→ **KUTIPAN BACAAN**:

▼▼▼

BANYUWANGI, KOMPAS.com - Sejumlah pria melangkah perlahan, mendorong troli berisi wisatawan di kawasan Kawah Gunung Ijen di Banyuwangi, Jawa Timur.
Suara napas terengah, berpadu dengan bunyi roda troli yang melaju atas tanah.
Ojek troli. Demikian biasanya warga menyebut pekerjaan para pengangkut turis tersebut.
Baca juga: Kisah Wagiyem Jadi Kuli Panggul di Solo, Angkat Barang 80 Kg Dapat Upah 10.000
Salah satu warga lokal yang melakoni pekerjaan itu adalah Hasan (57).
Dia mengungkapkan, rata-rata pekerja kuli wisatawan di gunung setinggi 2.386 MDPL itu ialah mantan penambang belerang Kawah Ijen yang sudah pensiun.

▲▲▲

→ **BAHAN TERSEDIA**:

▼▼▼

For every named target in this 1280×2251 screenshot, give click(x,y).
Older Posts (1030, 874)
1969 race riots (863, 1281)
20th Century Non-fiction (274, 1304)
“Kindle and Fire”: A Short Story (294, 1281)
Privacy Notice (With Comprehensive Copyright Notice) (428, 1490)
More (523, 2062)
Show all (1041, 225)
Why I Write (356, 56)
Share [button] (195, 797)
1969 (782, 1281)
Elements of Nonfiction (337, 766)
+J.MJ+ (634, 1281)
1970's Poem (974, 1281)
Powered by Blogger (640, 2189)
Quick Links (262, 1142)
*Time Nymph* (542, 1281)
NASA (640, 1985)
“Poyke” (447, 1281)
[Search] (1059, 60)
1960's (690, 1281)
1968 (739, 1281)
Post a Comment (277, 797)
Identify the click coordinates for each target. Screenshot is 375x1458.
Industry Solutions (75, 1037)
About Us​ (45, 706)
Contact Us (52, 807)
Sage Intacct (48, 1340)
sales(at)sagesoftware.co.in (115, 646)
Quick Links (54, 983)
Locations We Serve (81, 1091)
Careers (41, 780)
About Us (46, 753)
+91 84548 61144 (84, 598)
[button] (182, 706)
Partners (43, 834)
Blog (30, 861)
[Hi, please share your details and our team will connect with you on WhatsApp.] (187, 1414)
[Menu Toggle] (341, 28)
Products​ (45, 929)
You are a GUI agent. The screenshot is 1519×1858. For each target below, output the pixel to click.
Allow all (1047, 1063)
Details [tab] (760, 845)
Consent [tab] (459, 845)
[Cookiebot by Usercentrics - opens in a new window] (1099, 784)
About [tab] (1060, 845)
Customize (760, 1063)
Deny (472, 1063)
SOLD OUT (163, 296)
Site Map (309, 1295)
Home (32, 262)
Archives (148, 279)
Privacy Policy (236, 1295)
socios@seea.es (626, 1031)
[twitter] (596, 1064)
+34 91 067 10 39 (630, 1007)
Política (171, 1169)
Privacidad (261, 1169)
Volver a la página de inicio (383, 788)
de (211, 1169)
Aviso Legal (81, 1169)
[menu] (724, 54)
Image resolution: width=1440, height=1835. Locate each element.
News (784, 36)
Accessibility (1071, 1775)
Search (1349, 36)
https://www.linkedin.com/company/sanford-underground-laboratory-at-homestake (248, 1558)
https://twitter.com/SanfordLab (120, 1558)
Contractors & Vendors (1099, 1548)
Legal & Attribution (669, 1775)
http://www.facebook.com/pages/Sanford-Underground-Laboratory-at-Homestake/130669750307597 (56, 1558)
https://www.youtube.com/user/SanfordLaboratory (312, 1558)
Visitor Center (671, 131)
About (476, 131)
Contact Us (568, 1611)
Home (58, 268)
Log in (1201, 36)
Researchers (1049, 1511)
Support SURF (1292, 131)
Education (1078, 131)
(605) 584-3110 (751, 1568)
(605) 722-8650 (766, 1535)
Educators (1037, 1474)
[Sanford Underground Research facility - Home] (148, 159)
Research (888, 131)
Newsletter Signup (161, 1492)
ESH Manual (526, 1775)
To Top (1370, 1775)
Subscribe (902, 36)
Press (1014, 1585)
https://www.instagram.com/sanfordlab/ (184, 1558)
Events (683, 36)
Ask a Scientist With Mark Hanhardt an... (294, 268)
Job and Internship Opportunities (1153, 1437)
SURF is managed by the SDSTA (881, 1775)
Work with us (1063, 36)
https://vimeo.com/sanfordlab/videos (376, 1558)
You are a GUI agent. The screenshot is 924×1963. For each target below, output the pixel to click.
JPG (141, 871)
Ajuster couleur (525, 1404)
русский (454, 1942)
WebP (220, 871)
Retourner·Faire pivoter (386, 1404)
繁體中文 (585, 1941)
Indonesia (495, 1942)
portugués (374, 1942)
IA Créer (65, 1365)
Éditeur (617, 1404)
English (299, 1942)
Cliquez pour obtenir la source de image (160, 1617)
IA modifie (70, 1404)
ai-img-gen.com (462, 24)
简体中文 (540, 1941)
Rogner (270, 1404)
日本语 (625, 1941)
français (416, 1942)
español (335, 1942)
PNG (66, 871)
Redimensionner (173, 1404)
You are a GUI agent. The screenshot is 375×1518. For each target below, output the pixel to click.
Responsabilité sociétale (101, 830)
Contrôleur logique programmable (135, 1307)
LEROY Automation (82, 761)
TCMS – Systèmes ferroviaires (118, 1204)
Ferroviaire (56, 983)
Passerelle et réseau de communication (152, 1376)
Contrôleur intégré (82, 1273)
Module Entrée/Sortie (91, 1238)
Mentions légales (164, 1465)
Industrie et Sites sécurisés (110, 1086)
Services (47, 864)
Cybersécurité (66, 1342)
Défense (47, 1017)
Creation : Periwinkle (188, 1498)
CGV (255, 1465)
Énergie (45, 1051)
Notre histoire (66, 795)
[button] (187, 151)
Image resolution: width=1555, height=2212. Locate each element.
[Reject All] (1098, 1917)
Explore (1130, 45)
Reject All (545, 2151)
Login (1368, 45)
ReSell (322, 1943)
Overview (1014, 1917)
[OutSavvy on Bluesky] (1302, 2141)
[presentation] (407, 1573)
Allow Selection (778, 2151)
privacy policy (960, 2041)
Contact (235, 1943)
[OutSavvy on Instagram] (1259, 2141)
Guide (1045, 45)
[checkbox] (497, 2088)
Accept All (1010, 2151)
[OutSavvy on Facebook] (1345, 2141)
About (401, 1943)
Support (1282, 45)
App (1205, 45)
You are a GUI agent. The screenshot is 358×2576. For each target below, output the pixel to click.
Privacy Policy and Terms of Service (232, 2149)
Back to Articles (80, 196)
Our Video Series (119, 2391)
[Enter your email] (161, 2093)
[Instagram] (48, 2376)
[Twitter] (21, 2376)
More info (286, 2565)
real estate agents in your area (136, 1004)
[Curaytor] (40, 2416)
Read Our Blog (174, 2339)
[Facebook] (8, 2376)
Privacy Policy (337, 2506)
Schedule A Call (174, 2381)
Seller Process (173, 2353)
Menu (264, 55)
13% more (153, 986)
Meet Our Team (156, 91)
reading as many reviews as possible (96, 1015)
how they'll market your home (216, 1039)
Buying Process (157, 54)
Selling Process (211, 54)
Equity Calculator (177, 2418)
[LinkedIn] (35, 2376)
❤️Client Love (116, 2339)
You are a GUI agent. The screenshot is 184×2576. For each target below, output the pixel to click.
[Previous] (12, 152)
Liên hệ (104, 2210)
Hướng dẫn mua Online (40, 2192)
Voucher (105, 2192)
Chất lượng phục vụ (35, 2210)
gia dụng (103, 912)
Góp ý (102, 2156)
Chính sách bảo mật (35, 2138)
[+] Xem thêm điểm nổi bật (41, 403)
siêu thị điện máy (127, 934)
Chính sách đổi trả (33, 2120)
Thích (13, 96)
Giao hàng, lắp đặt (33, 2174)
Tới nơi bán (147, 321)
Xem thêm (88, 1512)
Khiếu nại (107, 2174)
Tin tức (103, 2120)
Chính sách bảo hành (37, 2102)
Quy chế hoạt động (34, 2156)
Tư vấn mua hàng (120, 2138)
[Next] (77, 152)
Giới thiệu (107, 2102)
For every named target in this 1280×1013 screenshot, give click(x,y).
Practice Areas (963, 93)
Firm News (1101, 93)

▲▲▲

→ **INSTRUKSI TUGAS**:
Tulis lanjutan berita tentang ojek troli di Kawah Ijen, dimulai setelah kalimat terakhirnya.

→ **HASIL LATIHAN**:
Beberapa kuli angkut wisata hingga kini juga masih aktif menjadi penambang belerang.
Baca juga: Kisah Penambang Belerang di Kawah Ijen, Menantang Bahaya demi Uang yang Tak Seberapa
Warga Desa Tamansari, Kecamatan Licin, Banyuwangi tersebut mengaku sudah 38 tahun terjun sebagai seorang penambang belerang, sebelum akhirnya 'nyambi' jadi kuli angkut wisatawan.
"Akhirnya karena saat itu lagi ramai-ramainya troli wisata. Maka saya mencoba itu," ungkap Hasan saat ditemui, Senin (13/3/2023).
Meski demikian, lanjut Hasan, turis hanya datang di waktu-waktu tertentu. Tidak setiap hari dia bisa mengangkut wisatawan.
"Kadang-kadang kalau lagi ramai, sebulan bisa 10 orang lebih pengunjung yang menyewa jasa ojek troli ini," terangnya.
Hasan menjelaskan, tarif angkut troli untuk pulang pergi (PP) wisatawan adalah Rp 800.000 per orang.
Tarif itu untuk layanan naik ke atas hingga kembali turun ke bawah dan masih dibagi dengan jumlah pengangkut.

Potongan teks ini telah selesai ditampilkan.